EXCERPT TO READ =>
+++++

Original poster: Terry Fritz <teslalist-at-twfpowerelectronics-dot-com>

I think what we really need is "new independent" data...  The 220k + 1 
pF/foot thing is "six years" old now!!!  It is just a first stab at a very 
averaged out streamer impedance that was nice to help computer models 
work...  In those days, computer modeling of Tesla coil operation was 
considered as a joke :o))))  Now, we can't live without 
it!!  Hehehe!!  That one we did win ;-))

But there are others now that have some very nice equipment to work with 
that can make "brand new" data!!!

Cheers,

         Terry


At 10:12 AM 10/4/2004, you wrote:
>Steve Connor wrote:
> > So I don't see how a model that says
> > "X ohms per foot" can be correct.
>
>I agree - we'd expect the effective load resistance to
>fall as the streamers grow.
>
>Here's a different standard to use for load impedance.
>
>This is based on the idea that a properly working
>coil (whatever its dimensions) should be loaded down to
>some low value of Q factor by the streamer load.
>
>If we specify a desired loaded Q factor, we can give
>the load resistance in terms of the characteristic
>impedance of the resonator, ie
>
>   Rl = load resistance = Ql * Zo
>
>where Ql is the loaded Q, and Zo = sqrt( L/C), with L and
>C being the equivalent reactances for the resonator.
>
>If Ql falls down to as low as around 6 as a result of
>streamer growth, the loading is such that the remaining
>stored energy of the resonator is dumped into the load
>in only around one more cycle.  Therefore we might conclude
>that 6 is about the lowest it will ever go.
>
>Thus it would make sense to test TC models with a load
>resistance of 6 * Zo to exercise the case of maximum
>streamer loading.  (Whether that degree of loading is
>actually achieved in the real coil depends of course on
>lots of factors such as toroid size, bang energy, BPS, ...)

+++++

TASKS TO PERFORM =>
(1) Answer these from the Tesla coil thread:
(a) How old does the first poster say the 220k + 1 pF/foot figure is?
(b) What formula does the quoted message give for load resistance?
(c) About what loaded Q value does the quoted message call the lowest it will ever go?
(2) Take the Tesla coil thread further from its last sentence.
The entries that come next have nothing to do with this.

DATA EXCERPTS =>
+++++

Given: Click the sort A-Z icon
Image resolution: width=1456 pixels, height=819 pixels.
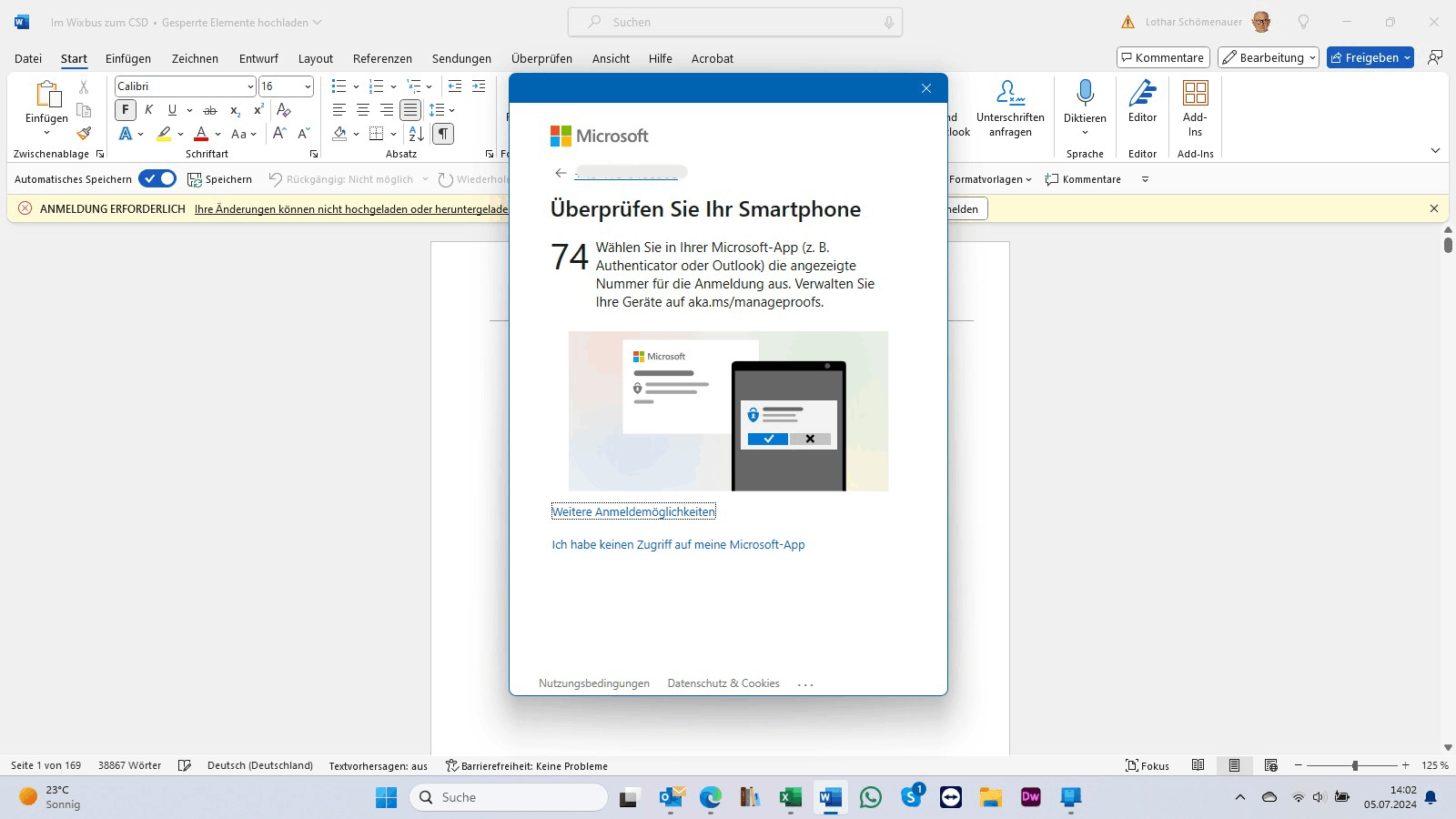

+++++

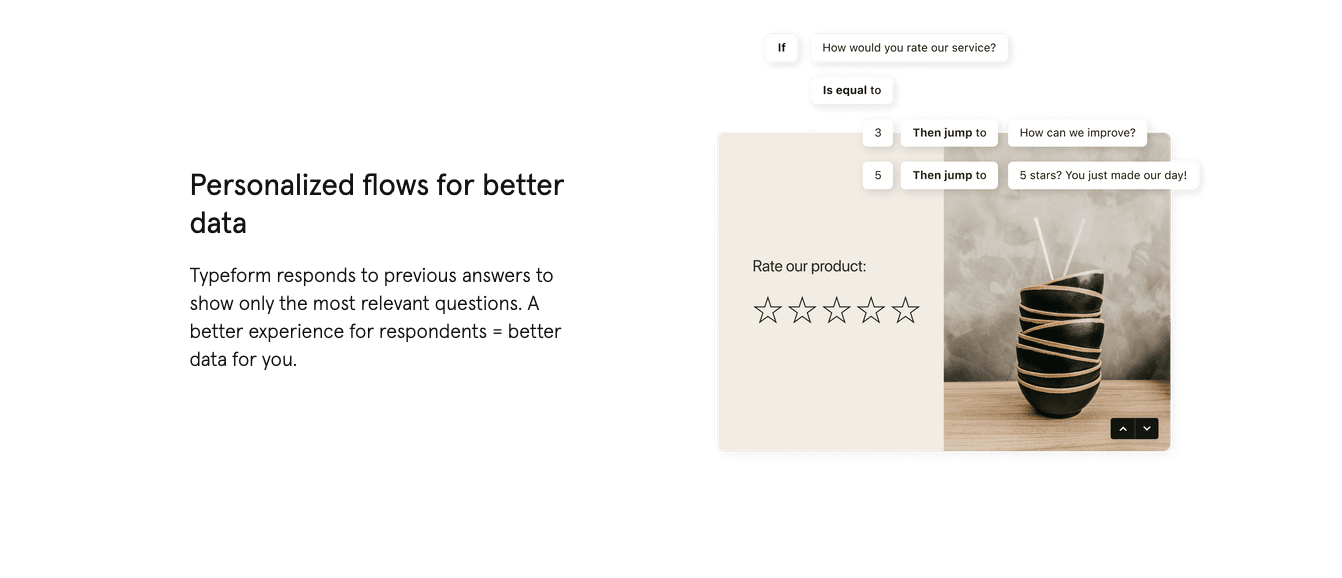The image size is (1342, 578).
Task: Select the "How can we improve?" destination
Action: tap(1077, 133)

+++++

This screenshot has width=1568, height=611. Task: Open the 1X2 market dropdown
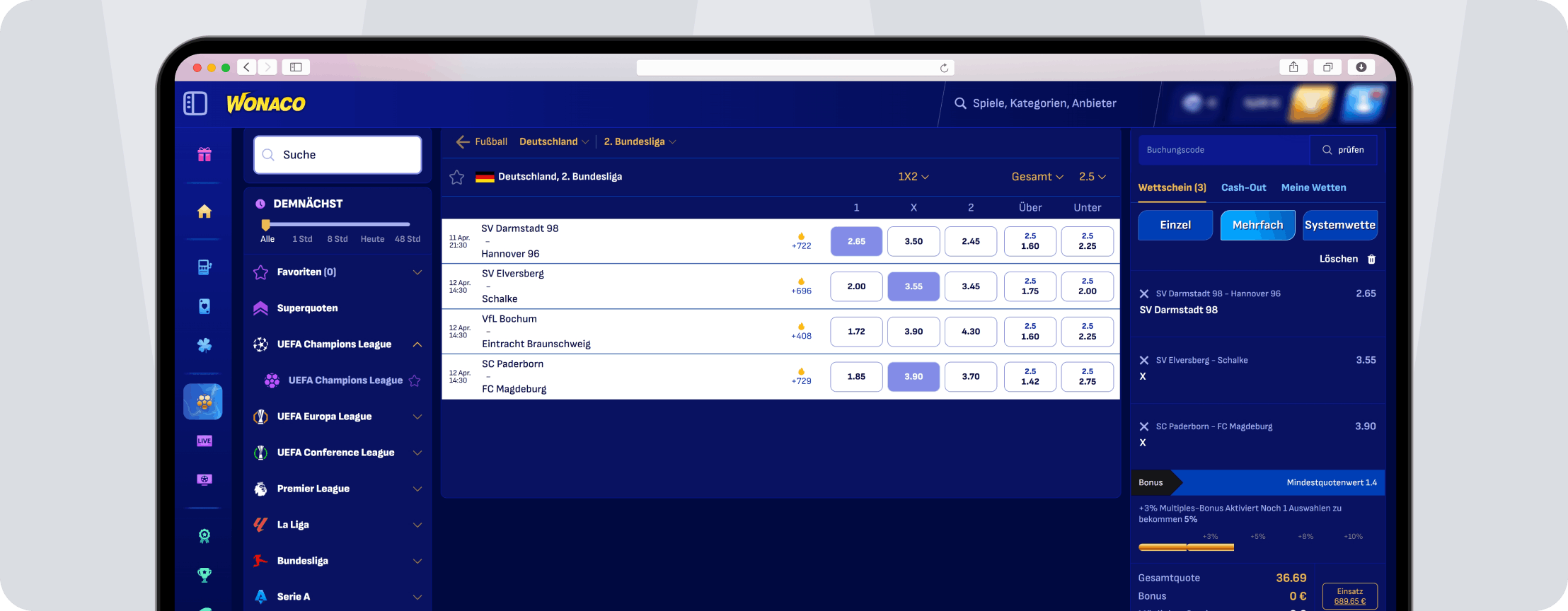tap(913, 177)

+++++

RESPONSES =>
(1)
(a) Six years.
(b) Rl = Ql * Zo, where Zo = sqrt(L/C).
(c) Around 6.

(2)
>
>So much for the resistance, what about a parallel
>capacitance to represent the charge stored in the streamers?
>
>Perhaps the simplest way to estimate a load capacitance
>is to assume that the streamers reduce the resonant
>frequency by some percentage.   A nominal value for
>heavy loading might be, say, 10% reduction of frequency
>which would be achieved by around 25% increase in the
>total effective capacitance.
>
>As a worked example, my CW coil has L = 84mH and C = 55pF
>so Zo = sqrt(84e-3/55e-12) = 40k ohms.  A heavy streamer
>loading would therefore load the thing to around 6 * 40k,
>or 240k ohms.   The parallel load capacitance would be
>around 0.25 * 55pF = 14pF.
>
>Using this rule of thumb is sure to give you a reasonably
>realistic load model appropriate to the size of the system.
>
>If we apply this recipe to one of Terry's coils [tfltr45],
>we have L=70mH, C=40pF, so Zo=42k. Then the load model is
>252k || 10pF.
>
>A figure of 1pF per foot of streamer is a reasonable order
>of magnitude for an estimate of charge storage.  Terry might
>expect a couple of 5 foot streamers.

The 220K seems pretty stable, but the 1 or 2 or 3... pF per foot has always 
been pretty unstable...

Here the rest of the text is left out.